### EXERCISE
The lines wanted run from the first one below through the one with "Viewport: 728px width, 446px height.". Return them exactly.

### Records from a dataset
===============

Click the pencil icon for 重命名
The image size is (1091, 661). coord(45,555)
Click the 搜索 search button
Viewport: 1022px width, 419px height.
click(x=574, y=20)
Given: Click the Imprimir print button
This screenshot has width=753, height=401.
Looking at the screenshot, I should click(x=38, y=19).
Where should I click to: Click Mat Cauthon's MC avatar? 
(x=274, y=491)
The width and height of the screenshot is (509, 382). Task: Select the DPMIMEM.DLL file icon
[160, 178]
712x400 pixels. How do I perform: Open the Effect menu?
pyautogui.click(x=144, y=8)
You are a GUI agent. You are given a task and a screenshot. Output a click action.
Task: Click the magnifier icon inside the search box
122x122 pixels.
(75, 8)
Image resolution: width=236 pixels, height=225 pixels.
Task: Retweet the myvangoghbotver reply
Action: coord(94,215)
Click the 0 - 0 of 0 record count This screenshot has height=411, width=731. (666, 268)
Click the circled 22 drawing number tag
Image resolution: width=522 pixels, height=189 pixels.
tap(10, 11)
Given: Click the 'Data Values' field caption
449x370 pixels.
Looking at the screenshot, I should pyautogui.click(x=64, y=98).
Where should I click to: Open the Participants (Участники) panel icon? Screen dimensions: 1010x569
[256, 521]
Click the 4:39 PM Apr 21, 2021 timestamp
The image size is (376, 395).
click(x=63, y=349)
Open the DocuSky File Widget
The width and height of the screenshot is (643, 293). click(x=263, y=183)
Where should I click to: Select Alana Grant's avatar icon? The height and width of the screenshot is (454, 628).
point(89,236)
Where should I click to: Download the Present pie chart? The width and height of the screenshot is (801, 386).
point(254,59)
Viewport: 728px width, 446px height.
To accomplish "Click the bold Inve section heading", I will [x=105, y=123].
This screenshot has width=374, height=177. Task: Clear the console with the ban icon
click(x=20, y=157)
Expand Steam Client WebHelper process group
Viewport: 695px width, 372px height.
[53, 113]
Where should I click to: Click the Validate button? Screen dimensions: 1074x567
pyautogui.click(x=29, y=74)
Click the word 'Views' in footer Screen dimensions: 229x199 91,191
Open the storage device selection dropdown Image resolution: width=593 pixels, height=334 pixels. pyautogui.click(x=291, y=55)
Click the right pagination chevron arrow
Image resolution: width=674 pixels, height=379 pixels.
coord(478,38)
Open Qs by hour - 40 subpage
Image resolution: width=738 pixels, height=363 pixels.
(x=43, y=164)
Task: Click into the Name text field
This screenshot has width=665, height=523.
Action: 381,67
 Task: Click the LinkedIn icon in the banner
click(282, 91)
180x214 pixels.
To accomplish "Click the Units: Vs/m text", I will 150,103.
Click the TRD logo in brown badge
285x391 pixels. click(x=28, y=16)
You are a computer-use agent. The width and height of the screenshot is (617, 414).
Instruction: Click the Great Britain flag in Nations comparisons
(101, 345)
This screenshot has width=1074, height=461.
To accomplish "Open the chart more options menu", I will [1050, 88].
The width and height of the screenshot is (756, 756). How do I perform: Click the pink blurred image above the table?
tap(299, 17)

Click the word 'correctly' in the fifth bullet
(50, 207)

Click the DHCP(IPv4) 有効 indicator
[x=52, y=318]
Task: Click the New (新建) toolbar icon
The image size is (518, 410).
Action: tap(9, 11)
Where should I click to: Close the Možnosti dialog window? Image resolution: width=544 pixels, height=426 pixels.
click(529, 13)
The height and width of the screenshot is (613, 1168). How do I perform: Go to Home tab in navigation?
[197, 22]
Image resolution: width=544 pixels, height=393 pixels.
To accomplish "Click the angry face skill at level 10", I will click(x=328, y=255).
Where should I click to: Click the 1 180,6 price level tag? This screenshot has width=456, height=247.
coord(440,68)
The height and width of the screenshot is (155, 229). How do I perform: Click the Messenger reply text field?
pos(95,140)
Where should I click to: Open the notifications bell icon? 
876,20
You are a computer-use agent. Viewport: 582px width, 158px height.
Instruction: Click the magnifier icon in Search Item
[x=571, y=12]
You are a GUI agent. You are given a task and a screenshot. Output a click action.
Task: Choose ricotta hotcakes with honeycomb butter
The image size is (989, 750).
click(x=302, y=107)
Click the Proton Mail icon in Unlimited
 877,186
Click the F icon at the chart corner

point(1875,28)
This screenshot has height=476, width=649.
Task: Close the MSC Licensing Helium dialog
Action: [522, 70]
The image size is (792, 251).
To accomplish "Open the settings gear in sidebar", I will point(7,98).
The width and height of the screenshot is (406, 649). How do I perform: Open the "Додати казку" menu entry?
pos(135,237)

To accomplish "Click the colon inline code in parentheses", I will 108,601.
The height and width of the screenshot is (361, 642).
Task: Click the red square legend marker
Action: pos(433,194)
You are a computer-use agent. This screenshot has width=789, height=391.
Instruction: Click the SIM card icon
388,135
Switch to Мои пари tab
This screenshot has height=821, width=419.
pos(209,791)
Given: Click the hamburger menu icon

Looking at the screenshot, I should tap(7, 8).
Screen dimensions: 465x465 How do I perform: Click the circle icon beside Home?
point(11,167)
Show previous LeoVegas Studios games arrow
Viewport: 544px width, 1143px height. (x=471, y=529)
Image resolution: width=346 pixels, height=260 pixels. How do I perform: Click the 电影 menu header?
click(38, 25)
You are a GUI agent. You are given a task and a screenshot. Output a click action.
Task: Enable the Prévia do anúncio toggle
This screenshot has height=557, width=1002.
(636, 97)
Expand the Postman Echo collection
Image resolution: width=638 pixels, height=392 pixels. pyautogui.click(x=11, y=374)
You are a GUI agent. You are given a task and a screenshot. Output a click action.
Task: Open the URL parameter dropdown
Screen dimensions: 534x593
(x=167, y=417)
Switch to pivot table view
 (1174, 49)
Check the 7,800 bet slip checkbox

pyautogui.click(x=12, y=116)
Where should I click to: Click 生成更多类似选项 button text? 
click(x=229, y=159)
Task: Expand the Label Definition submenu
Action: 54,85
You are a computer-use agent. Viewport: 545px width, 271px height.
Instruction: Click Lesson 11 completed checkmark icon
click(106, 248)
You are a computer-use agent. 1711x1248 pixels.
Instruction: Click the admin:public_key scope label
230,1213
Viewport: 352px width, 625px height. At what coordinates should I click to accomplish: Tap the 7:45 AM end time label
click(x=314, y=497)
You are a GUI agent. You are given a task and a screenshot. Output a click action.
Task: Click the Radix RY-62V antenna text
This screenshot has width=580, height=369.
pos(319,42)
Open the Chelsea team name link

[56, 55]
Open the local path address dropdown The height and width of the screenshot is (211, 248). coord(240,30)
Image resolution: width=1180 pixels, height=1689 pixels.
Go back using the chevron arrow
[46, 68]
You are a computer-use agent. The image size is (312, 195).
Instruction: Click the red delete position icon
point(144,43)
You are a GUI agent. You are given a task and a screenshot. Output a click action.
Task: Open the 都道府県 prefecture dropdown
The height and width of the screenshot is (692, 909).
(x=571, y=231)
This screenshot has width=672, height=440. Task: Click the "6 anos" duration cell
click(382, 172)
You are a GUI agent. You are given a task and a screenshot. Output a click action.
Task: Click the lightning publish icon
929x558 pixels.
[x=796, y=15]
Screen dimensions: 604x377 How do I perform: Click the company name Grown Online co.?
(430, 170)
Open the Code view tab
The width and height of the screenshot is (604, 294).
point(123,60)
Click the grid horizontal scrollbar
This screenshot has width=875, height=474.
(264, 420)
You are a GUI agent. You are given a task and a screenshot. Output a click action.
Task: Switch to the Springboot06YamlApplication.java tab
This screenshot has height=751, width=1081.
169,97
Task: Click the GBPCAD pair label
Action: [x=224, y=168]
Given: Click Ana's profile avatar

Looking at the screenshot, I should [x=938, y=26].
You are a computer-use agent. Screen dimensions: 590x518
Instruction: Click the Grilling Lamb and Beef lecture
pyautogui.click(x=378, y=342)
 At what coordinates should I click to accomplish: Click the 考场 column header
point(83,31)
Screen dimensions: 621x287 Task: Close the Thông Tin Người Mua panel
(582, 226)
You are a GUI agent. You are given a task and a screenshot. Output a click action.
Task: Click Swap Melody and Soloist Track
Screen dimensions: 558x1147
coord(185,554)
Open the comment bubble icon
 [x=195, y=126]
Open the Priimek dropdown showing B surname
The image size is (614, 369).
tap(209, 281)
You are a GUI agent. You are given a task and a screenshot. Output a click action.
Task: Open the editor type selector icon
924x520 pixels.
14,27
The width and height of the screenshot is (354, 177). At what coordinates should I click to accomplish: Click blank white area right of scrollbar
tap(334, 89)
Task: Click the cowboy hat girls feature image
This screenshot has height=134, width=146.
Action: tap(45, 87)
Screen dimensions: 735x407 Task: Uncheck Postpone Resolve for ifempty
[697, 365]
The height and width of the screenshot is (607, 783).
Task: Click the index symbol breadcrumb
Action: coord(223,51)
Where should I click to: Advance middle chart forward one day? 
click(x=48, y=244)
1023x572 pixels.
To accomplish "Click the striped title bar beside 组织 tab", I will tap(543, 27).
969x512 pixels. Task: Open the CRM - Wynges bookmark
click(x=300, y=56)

===============

### ANSWER
Click the pencil icon for 重命名
The image size is (1091, 661). coord(45,555)
Click the 搜索 search button
Viewport: 1022px width, 419px height.
click(x=574, y=20)
Given: Click the Imprimir print button
This screenshot has width=753, height=401.
Looking at the screenshot, I should click(x=38, y=19).
Where should I click to: Click Mat Cauthon's MC avatar? 
(x=274, y=491)
The width and height of the screenshot is (509, 382). Task: Select the DPMIMEM.DLL file icon
[160, 178]
712x400 pixels. How do I perform: Open the Effect menu?
pyautogui.click(x=144, y=8)
You are a GUI agent. You are given a task and a screenshot. Output a click action.
Task: Click the magnifier icon inside the search box
122x122 pixels.
(75, 8)
Image resolution: width=236 pixels, height=225 pixels.
Task: Retweet the myvangoghbotver reply
Action: coord(94,215)
Click the 0 - 0 of 0 record count This screenshot has height=411, width=731. (666, 268)
Click the circled 22 drawing number tag
Image resolution: width=522 pixels, height=189 pixels.
tap(10, 11)
Given: Click the 'Data Values' field caption
449x370 pixels.
Looking at the screenshot, I should pyautogui.click(x=64, y=98).
Where should I click to: Open the Participants (Участники) panel icon? Screen dimensions: 1010x569
[256, 521]
Click the 4:39 PM Apr 21, 2021 timestamp
The image size is (376, 395).
click(x=63, y=349)
Open the DocuSky File Widget
The width and height of the screenshot is (643, 293). click(x=263, y=183)
Where should I click to: Select Alana Grant's avatar icon? The height and width of the screenshot is (454, 628).
point(89,236)
Where should I click to: Download the Present pie chart? The width and height of the screenshot is (801, 386).
point(254,59)
Viewport: 728px width, 446px height.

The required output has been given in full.